Deployment of ML models on EKS requires access to GPUs or Neuron instances. If your deployment isn't working, it’s often due to missing access to these resources. Also, some deployment patterns rely on Karpenter autoscaling and static node groups; if nodes aren't initializing, check the logs for Karpenter or Node groups to resolve the issue.
We are actively enhancing this blueprint to incorporate improvements in observability and logging.
Deploying Stable Diffusion v2 with GPUs, Ray Serve and Gradio
This pattern demonstrates how to deploy the Stable Diffusion V2 model on Amazon EKS, using GPUs for accelerated image generation. Ray Serve provides efficient scaling across multiple GPU nodes, while Karpenter dynamically manages node provisioning.

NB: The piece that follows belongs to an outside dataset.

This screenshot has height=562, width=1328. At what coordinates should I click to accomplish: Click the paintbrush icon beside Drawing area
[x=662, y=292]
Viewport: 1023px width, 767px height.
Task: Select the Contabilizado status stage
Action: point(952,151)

Through this pattern, you will accomplish the following:
- Create an Amazon EKS cluster with a Karpenter managed GPU nodepool for dynamic scaling of Nodes.
- Install KubeRay Operator and other core EKS add-ons using the jark-stack Terraform blueprint.
- Deploy the Stable Diffusion model using RayServe for efficient scaling across your GPU resources
What is Stable Diffusion?
Stable Diffusion is a cutting-edge text-to-image model that generates stunning, detailed images from text descriptions. It's a powerful tool for artists, designers, and anyone who wants to unleash their imagination through image generation. This model stands out by offering a high degree of creative control and flexibility in the image generation process.
Deploying the Solution
Let's get Stable Diffusion v2-1 up and running on Amazon EKS! In this section, we'll cover:
- Prerequisites: Ensuring you have everything in place.
- Infrastructure Setup: Creating your EKS cluster and preparing it for deployment.
- Deploying the Ray Cluster: The core of your image generation pipeline, providing scalability and efficiency.
- Building the Gradio Web UI: A user-friendly interface for interacting with Stable Diffusion.
Prerequisites
👈Deploying the Ray Cluster with Stable Diffusion Model
Once the jark-stack cluster is deployed, you can proceed to use kubectl to deploy the ray-service-stablediffusion.yaml from /ai-on-eks/blueprints/inference/stable-diffusion-rayserve-gpu/ path.
In this step, we will deploy the Ray Serve cluster, which comprises one Head Pod on x86 CPU instances using Karpenter autoscaling, as well as Ray workers on g5.2xlarge instances, autoscaled by Karpenter.
Let's take a closer look at the key files used in this deployment and understand their functionalities before proceeding with the deployment:
-
ray_serve_sd.py: This script sets up a FastAPI application with two main components deployed using Ray Serve, which enables scalable model serving on GPU-equipped infrastructure:
- StableDiffusionV2 Deployment: This class initializes the Stable Diffusion V2 model using a scheduler and moves it to a GPU for processing. It includes functionality to generate images based on textual prompts, with the image size customizable via the input parameter.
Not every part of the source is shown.